Then I felt a brush of power roll through my mind, delicate at first, like the gentle lapping of a wave upon shores. But soon it grew in strength and size and began not to roll but to roar.

It was as if something knocked at the door of my soul. Like a giant pressure wave that wanted in, it was shoving, shoving, shoving against me, making me groan, making my waters burble and churn. Deep down, I knew if I let it in, I would die, and I did not want that. So I didn’t peek. I didn’t touch that door. I moved away.

Let me in.

I heard its ghostly whisper roll through me, loud as a thunder strike, and I trembled. What was that thing inside of me?

Violently quivering, I moved back into deeper and deeper darkness until it was not so loud or so painful, but then I felt empty and cold. So desperately cold.

What had that voice been?

Why was I here?

What was I doing here?

And worse yet… who was I?

At that final thought, I felt myself scream through a form that had no mouth, no body, no flesh. But I screamed and screamed and screamed as I sank into the madness of despair.

Many moons later


I began to have memories.

Thoughts.

Nothing cohesive.

But in the darkness of my waters, I started to remember things, little things, like skin as dark as the night and hair as electric blue as sea coral. Those memories made me smile sometimes, but there was one memory that made me burn. Made me rage and froth and despair.

A deeply accented voice and dark, haunted eyes.

Eyes that could peer into my soul.

Eyes that could reform me, reshape me. I’d felt those same eyes upon my waters. I felt compelled to learn who it was and I would kill it.

More time passes


I accomplished a miracle. I remembered shape. Form. I remembered how to become the body that I’d desperately wanted to have. It was like a lightning strike in my head. I woke up, and suddenly, it was all just there—how to reshape myself. Now I had flesh. I had limbs. I had a face. And I had teeth.

Slowly, I’d begun to fashion a home of sorts for myself down in the wet, empty waves. The first thing I’d done was create life.

But the life I created was dark and deadly and menacing, predators that were ravenous beasts, with fins full of deadly spikes and mouths filled with pointed fangs. Always hungry, the beasts attacked one another with a vengeance and violence that turned my dark waters red with their blood.

I sat upon a throne of their bones and wondered why I still felt so empty. I was more than this. Somehow, I knew that. My lot wasn’t simply to wither away in the bottom of the unknown and be nothing to no one. I was more. I was so, so much more. I clenched my hands. and my nails—now as long and thick as claws—punctured the flesh of my palms, and wherever my blood flowed, life was created.

I grinned.

What are you doing?

That voice that I was coming to loathe with every fiber of my soul echoed like a lament in my mind, making me angry, making me feel… shame. But she did not speak to me again, and I was grateful for it. Somehow, someway, I would find her, and I would destroy her completely.

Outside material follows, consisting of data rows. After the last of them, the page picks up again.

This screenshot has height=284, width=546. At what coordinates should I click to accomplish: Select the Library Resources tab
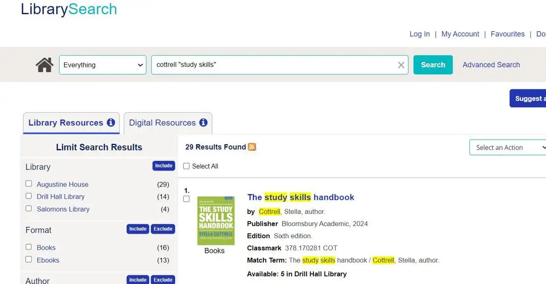click(65, 123)
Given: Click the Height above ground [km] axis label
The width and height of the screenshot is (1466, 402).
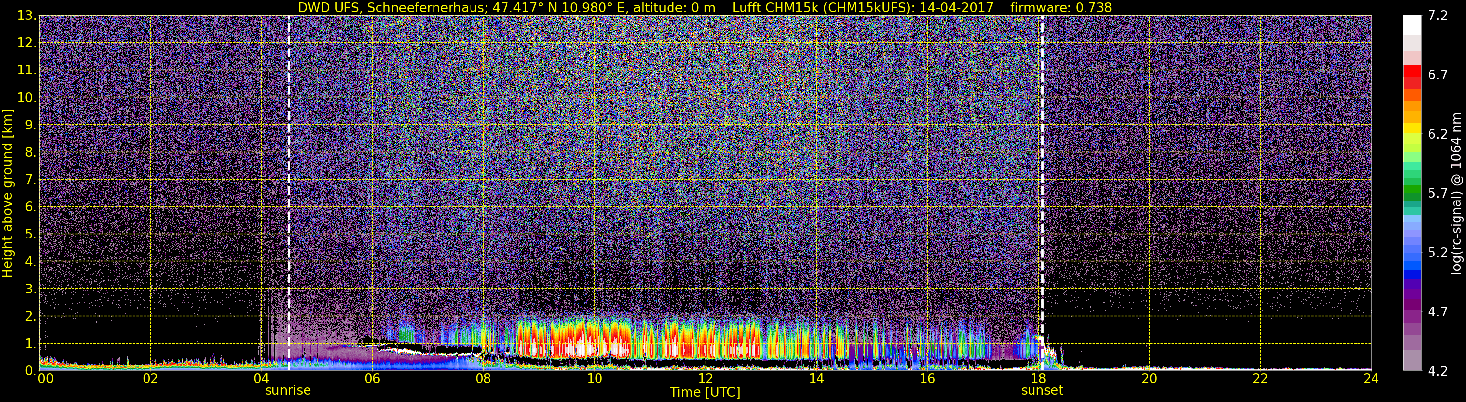Looking at the screenshot, I should [7, 192].
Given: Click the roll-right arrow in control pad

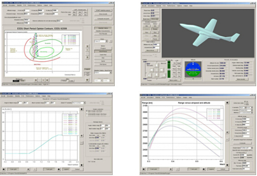Looking at the screenshot, I should [161, 70].
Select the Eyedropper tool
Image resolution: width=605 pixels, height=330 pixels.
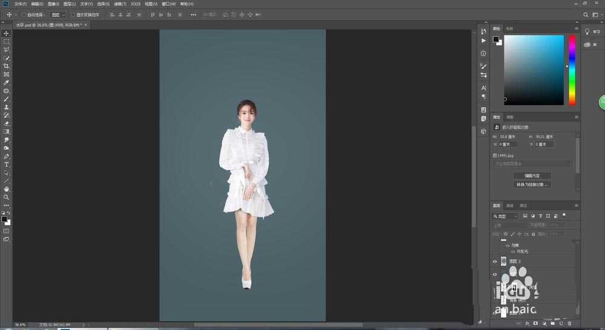tap(7, 82)
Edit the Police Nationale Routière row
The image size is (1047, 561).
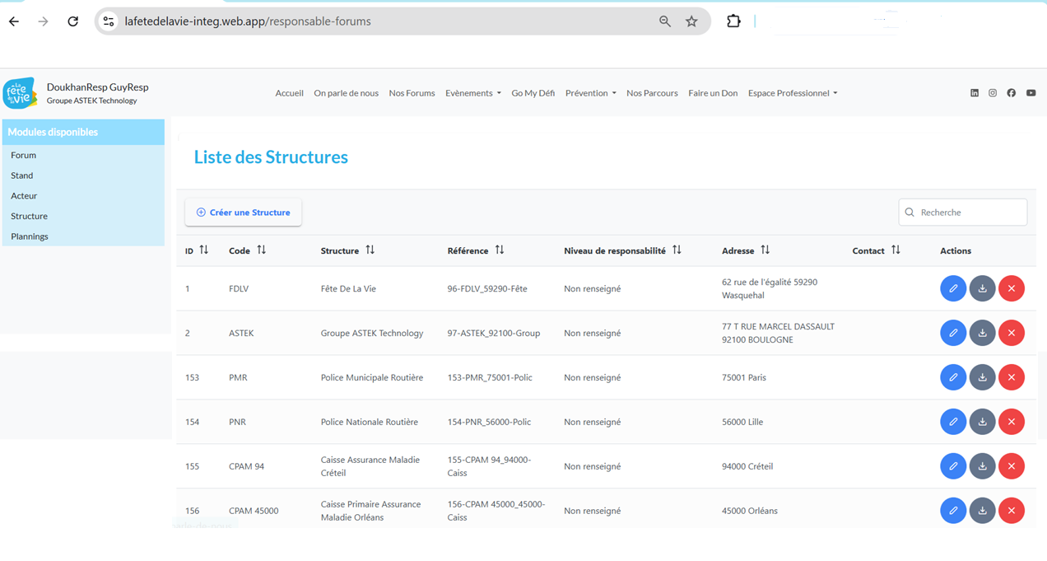pyautogui.click(x=952, y=422)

I could not say how long it had been since my birth, but I knew one thing—I was a god. I was the god. I had seen the powers that lived within me. And each day that I remained in the darkness, in the below, I grew more and more impatient to begin.

Though, I wasn’t really sure what I wanted to begin, only that I did.

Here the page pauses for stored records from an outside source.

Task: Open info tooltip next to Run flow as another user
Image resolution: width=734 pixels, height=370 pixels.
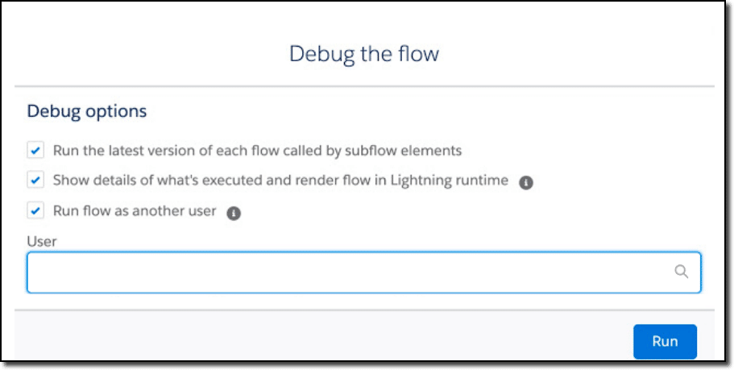Action: point(233,214)
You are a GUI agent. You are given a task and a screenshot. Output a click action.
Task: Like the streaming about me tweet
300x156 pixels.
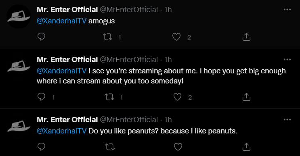pos(177,97)
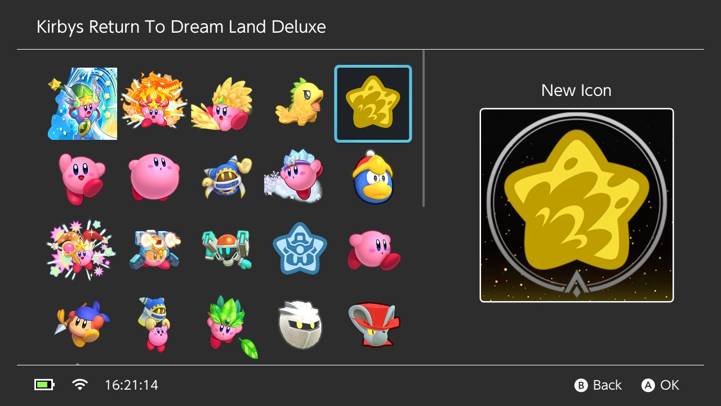Choose the fiery dragon Kirby icon
The image size is (721, 406).
tap(153, 102)

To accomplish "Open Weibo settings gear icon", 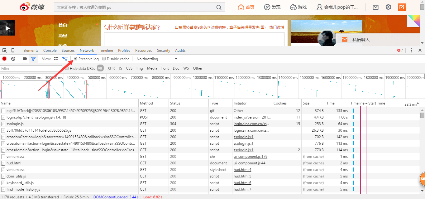I will point(388,7).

All I knew was that there was a journey awaiting me, and that journey was my destiny. So I rose to the surface for the first time since I opened my eyes. I rose and I looked around at a world both foreign and somehow strangely familiar.

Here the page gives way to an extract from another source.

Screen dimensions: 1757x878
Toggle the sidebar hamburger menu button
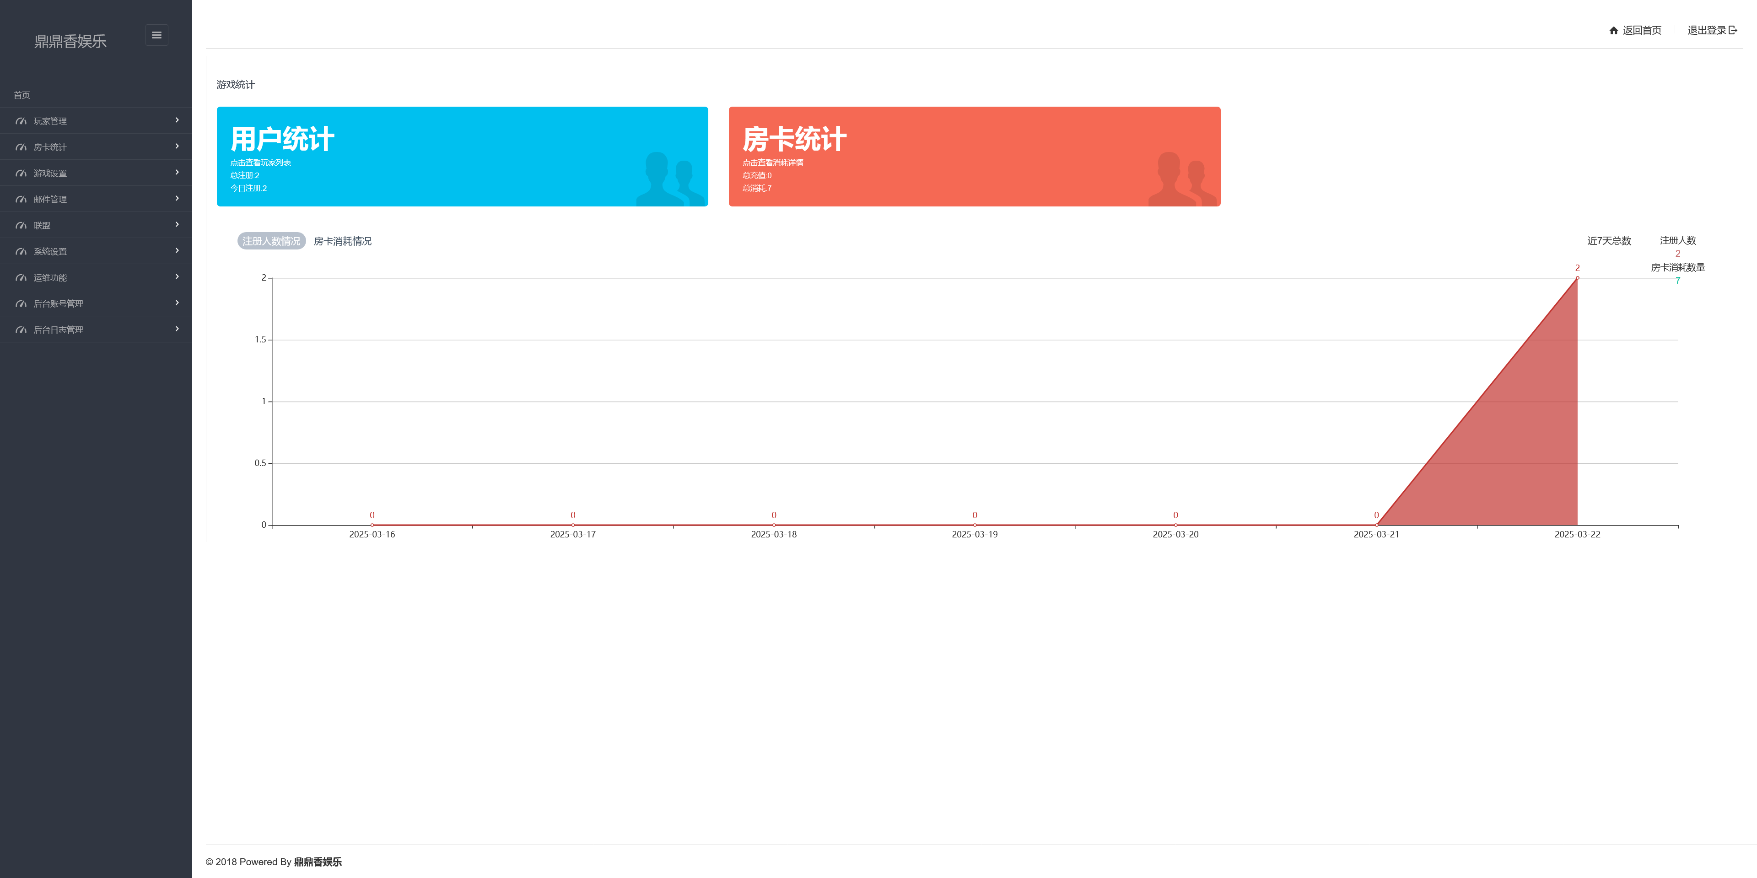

I saw things I never knew existed, or maybe I had known and simply forgotten. But I saw gods among us. Gods of the air and of the fields. They were all over, and they were not relegated to black waters where none knew of them. Only me. Only ever me.

And I thought that maybe, just maybe, I should come out of the darkness too. Maybe it was my turn. Maybe I would show them who I really was.

I frowned as a memory suddenly wiggled itself loose.

My name.

It was a strong name.

A powerful name.

Calypso, that damnable voice echoed deep inside of me, and I ached so fiercely that the waters around me began to boil.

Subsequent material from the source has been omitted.